JAKARTA — Pemerintah Indonesia mengumumkan rencana ambisius pembangunan tembok laut raksasa sepanjang lebih dari 500 kilometer di sepanjang pantai utara Pulau Jawa. Proyek masif ini bertujuan melindungi wilayah pesisir dari ancaman kenaikan permukaan air laut dan banjir rob yang semakin parah akibat perubahan iklim. Namun, para ahli mempertanyakan apakah ini merupakan adaptasi iklim yang efektif atau justru proyek mahal yang berisiko gagal.
Skala Proyek dan Urgensi Krisis
Pantai utara Jawa — termasuk kota-kota besar seperti Jakarta, Semarang, Surabaya, dan Cirebon — merupakan salah satu kawasan paling rentan terhadap kenaikan permukaan laut di dunia. Kota Jakarta sendiri mengalami penurunan tanah (land subsidence) dengan kecepatan hingga 25 sentimeter per tahun di beberapa wilayah, menjadikannya salah satu kota yang tenggelam paling cepat di dunia.
Kementerian Pekerjaan Umum dan Perumahan Rakyat (PUPR) menyatakan bahwa tembok laut ini akan membentang dari Banten hingga Jawa Timur, mencakup perlindungan untuk lebih dari 15 juta penduduk yang tinggal di zona pesisir berisiko tinggi. Estimasi anggaran awal proyek ini mencapai ratusan triliun rupiah.
Menteri PUPR menegaskan bahwa proyek ini merupakan bagian dari strategi nasional adaptasi iklim Indonesia yang sejalan dengan komitmen Nationally Determined Contribution (NDC) di bawah Perjanjian Paris. Kita tidak bisa menunggu. Ancaman nyata ada di depan mata, tegas sang menteri dalam konferensi pers di Jakarta.

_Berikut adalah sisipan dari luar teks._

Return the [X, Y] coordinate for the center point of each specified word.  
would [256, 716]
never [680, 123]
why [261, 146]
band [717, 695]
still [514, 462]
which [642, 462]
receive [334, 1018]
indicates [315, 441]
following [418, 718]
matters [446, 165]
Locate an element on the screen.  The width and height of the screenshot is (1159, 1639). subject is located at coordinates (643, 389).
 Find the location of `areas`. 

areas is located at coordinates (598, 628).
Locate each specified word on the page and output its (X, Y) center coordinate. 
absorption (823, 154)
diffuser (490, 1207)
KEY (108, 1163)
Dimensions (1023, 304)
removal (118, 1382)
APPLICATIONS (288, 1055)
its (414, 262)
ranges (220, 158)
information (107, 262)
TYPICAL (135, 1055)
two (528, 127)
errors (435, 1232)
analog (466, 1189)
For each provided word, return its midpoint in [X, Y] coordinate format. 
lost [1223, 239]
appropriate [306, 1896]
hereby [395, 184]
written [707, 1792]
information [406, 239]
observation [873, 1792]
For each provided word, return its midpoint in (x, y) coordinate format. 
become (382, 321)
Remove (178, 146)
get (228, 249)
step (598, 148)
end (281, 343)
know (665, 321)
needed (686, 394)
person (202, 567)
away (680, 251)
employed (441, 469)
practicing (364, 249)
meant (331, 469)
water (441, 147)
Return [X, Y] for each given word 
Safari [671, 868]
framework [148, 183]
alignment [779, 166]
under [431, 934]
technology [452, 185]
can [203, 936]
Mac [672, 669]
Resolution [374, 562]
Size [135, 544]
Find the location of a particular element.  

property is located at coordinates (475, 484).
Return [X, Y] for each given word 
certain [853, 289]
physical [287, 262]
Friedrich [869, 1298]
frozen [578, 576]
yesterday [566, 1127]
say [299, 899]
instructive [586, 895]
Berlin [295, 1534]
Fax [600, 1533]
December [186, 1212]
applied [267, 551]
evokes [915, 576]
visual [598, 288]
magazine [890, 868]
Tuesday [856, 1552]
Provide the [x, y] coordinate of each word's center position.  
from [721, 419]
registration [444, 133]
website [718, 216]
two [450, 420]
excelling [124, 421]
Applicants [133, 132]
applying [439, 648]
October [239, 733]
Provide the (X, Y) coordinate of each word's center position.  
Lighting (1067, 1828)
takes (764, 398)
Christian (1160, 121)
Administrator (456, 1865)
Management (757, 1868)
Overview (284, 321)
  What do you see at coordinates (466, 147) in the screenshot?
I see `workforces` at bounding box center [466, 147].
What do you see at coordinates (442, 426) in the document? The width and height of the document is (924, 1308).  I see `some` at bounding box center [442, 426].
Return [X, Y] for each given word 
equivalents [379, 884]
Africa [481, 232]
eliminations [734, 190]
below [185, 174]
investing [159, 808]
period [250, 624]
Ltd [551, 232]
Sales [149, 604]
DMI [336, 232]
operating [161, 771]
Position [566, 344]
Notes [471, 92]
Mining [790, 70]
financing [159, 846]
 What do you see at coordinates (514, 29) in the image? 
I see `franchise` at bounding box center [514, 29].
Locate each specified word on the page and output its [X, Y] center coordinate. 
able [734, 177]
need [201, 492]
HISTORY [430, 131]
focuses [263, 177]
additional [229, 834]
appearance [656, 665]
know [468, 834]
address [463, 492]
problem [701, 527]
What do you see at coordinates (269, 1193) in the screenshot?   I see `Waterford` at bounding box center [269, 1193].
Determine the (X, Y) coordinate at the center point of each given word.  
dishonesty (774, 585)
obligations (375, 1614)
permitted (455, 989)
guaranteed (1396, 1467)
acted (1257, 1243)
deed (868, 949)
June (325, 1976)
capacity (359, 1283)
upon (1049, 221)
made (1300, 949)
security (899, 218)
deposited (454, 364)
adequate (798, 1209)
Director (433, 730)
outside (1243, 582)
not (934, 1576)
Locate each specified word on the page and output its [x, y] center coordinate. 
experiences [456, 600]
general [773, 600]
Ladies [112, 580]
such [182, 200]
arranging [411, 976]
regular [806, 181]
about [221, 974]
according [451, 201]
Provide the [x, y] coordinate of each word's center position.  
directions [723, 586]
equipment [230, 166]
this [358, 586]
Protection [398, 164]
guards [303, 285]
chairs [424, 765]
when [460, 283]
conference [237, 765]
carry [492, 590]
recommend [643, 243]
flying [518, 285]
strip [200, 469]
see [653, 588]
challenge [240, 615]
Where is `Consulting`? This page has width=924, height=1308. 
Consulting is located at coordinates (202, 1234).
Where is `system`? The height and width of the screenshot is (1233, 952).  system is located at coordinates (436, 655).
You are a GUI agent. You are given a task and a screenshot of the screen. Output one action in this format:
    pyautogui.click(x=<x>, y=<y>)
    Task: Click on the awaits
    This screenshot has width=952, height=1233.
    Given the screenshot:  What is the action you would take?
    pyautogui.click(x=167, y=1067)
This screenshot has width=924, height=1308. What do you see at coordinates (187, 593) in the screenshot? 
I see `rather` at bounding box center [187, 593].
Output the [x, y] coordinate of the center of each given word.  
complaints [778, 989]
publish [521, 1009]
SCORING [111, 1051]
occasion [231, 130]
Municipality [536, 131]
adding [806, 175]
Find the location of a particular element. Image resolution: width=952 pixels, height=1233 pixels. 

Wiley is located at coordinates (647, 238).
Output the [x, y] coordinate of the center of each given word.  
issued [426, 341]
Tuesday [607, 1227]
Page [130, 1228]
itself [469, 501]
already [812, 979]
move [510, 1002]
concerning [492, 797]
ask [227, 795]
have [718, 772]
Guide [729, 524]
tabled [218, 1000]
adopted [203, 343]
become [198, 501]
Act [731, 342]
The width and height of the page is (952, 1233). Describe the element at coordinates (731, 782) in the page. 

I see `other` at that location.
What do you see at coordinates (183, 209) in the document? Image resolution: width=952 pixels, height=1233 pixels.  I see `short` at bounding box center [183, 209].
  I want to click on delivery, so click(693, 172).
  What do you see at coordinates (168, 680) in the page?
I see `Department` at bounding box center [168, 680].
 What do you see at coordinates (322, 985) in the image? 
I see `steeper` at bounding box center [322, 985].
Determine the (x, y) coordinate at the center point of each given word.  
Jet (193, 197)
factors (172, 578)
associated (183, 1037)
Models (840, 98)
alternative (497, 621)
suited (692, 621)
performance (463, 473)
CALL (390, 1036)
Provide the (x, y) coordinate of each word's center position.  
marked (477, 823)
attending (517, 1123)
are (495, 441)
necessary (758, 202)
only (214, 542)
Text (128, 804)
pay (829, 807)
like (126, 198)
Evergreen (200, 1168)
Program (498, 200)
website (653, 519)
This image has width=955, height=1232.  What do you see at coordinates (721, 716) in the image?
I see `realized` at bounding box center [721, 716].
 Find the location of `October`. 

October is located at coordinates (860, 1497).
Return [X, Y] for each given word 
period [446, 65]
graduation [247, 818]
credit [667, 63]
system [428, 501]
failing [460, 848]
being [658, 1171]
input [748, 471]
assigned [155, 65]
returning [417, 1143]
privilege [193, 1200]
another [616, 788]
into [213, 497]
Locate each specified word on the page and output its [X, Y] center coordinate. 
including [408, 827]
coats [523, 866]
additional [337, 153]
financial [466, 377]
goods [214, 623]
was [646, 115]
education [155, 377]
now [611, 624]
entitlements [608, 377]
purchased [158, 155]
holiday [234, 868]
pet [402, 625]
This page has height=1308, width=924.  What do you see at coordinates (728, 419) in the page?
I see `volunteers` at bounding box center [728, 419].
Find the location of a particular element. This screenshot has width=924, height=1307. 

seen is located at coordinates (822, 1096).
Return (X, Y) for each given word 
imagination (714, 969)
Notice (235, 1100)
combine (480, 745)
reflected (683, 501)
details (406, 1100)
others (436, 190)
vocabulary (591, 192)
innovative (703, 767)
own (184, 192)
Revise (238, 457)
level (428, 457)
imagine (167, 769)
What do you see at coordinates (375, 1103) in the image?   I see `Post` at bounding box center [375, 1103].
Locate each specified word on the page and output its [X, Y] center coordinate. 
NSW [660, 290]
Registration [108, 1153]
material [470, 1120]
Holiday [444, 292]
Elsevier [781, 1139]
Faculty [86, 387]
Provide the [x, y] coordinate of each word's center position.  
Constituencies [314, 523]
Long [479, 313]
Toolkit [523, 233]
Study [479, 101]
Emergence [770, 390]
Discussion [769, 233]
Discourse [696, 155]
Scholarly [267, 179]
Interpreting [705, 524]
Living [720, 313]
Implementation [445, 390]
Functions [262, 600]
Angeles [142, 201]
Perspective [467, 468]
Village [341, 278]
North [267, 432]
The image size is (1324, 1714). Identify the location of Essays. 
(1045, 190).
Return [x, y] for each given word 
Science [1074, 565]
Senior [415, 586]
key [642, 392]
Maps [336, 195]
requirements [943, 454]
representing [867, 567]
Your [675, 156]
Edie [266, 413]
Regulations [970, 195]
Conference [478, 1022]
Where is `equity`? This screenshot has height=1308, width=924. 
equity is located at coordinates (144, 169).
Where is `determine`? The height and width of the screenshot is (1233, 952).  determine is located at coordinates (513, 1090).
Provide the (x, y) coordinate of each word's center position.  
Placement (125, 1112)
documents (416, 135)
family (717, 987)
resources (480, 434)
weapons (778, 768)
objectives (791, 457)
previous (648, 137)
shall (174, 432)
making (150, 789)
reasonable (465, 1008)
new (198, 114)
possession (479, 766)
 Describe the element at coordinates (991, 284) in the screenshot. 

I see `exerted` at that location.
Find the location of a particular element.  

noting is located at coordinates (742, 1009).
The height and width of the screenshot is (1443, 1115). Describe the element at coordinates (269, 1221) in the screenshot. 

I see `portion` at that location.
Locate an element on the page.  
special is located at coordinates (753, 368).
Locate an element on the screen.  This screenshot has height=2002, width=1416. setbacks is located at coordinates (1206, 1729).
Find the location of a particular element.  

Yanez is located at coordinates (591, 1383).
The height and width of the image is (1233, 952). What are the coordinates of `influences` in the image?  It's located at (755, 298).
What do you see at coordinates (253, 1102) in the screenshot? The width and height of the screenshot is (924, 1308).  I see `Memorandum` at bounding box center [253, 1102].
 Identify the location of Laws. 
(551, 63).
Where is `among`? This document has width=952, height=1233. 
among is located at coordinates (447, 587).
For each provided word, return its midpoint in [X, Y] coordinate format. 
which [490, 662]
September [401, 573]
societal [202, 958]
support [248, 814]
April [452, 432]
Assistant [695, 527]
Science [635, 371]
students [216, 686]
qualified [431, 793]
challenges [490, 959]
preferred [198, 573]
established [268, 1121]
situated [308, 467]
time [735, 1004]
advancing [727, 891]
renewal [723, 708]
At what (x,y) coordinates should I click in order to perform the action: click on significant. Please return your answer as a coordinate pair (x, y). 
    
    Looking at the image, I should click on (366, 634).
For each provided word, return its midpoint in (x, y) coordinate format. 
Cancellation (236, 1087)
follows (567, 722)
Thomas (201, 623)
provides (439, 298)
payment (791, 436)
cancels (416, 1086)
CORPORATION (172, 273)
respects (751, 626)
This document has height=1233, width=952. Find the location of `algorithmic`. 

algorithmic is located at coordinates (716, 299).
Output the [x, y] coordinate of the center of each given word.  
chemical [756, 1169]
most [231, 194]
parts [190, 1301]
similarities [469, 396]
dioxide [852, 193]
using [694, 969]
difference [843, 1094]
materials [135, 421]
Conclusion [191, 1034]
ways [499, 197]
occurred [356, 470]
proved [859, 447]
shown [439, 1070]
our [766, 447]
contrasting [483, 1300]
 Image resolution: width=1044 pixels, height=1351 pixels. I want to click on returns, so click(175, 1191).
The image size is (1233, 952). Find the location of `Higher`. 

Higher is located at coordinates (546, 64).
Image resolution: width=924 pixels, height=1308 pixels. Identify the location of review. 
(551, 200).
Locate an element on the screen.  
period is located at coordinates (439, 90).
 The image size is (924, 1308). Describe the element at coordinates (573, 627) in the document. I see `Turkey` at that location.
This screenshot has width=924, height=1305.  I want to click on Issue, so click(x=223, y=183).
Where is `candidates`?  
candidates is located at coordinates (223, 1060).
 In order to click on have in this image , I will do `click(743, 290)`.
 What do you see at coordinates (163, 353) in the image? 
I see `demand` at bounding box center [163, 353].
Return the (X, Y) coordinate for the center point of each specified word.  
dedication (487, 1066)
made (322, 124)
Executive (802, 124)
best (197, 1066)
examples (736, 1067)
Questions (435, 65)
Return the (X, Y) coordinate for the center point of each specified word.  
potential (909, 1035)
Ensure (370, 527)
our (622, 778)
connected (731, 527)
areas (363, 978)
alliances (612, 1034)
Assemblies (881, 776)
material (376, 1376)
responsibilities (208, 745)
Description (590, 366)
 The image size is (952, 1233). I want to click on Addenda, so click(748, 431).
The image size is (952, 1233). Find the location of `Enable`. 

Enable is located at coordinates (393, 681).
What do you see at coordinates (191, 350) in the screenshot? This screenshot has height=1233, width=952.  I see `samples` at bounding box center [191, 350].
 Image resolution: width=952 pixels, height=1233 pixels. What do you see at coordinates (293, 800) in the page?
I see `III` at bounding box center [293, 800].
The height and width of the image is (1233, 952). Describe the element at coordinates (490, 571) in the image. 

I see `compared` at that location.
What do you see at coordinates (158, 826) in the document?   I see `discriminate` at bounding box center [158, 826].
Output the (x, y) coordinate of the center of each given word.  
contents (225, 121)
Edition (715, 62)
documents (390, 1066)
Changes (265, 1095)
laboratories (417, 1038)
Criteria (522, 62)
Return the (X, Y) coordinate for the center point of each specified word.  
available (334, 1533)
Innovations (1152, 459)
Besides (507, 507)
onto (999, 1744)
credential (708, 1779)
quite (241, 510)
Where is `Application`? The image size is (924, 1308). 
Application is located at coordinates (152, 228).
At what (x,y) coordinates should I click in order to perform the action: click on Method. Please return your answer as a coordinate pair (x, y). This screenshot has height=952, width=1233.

Pro dan Kontra dari Para Ahli
Namun, proyek ini menuai kritik dari berbagai kalangan. Dr. Heri Andreas, peneliti dari Institut Teknologi Bandung (ITB) yang telah mempelajari penurunan tanah Jakarta selama bertahun-tahun, menyatakan bahwa pembangunan tembok laut saja tidak cukup. Akar masalahnya adalah eksploitasi air tanah yang berlebihan. Tanpa menghentikan itu, tembok laut pun tidak akan menyelamatkan Jakarta, ujarnya kepada Phys.org.
Sementara itu, Bank Dunia dan United Nations Development Programme (UNDP) menyatakan dukungannya terhadap langkah adaptasi iklim Indonesia, namun menekankan perlunya pendekatan yang terintegrasi, termasuk restorasi hutan bakau (mangrove), pengelolaan air tanah, dan relokasi terencana untuk komunitas yang paling berisiko.
Presiden Prabowo Subianto dalam pernyataannya mendukung penuh proyek ini dan menjadikannya prioritas nasional. Proyek ini diperkirakan akan mulai konstruksi bertahap mulai tahun 2027 dan membutuhkan waktu lebih dari 15 tahun untuk diselesaikan sepenuhnya.